Prasetyo menegaskan bahwa keputusan Presiden merujuk pada proses pemantauan dan evaluasi kinerja yang berlangsung selama hampir satu setengah tahun.

Bacaan Lainnya
Milo

“Tentunya selama 1,5 tahun melakukan monitoring dan evaluasi, banyak catatan-catatan.

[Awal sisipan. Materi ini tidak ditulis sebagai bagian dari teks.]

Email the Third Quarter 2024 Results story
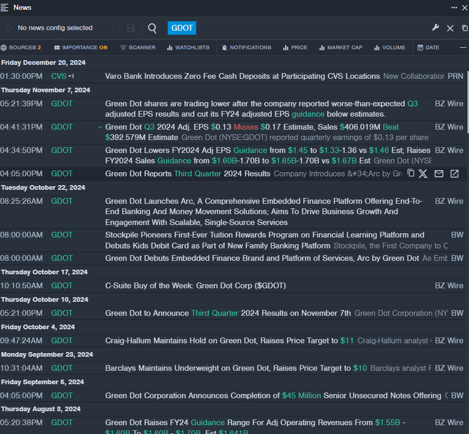The width and height of the screenshot is (469, 434). tap(439, 174)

Kemudian menjadi dasar pertimbangan oleh Bapak Presiden untuk melakukan pergantian ini,” kata Prasetyo di Kompleks Istana Kepresidenan.

Lebih lanjut, Prasetyo merinci aspek operasional yang memerlukan pembenahan segera.

Pemerintah menyoroti pentingnya kepatuhan terhadap standar baku agar program strategis nasional tersebut dapat berjalan lebih efektif dan akuntabel.

“Ada yang berkenaan dengan masalah kedisiplinan dalam menjalankan SOP, ada yang berkenaan dengan masalah kedisiplinan dalam menjalankan tata kelola,” ujarnya.

Selain tata kelola, konsistensi kualitas makanan untuk para penerima manfaat MBG turut menjadi poin evaluasi kritis.

Hal ini mengingat tujuan utama program berkaitan langsung dengan peningkatan gizi anak-anak serta kelompok rentan.

“Termasuk kedisiplinan di dalam menjaga kualitas dari makanan yang seharusnya sudah ditetapkan oleh Badan Gizi Nasional,” katanya.

Guna merealisasikan penyegaran tersebut, pemerintah resmi menunjuk Nanik S. Deyang sebagai Kepala BGN yang baru menggantikan Dadan Hindayana.

Posisi Wakil Kepala BGN kini beralih kepada Agustina Arumsari dan Mayjen TNI (Purn.) Trenggono.

Melalui momentum ini, pemerintah berharap pimpinan baru mampu mempercepat pelaksanaan program prioritas demi pembangunan sumber daya manusia Indonesia.

“Beberapa hal tersebut yang menjadi dasar pertimbangan dalam 1,5 tahun ini,” tandas Prasetyo.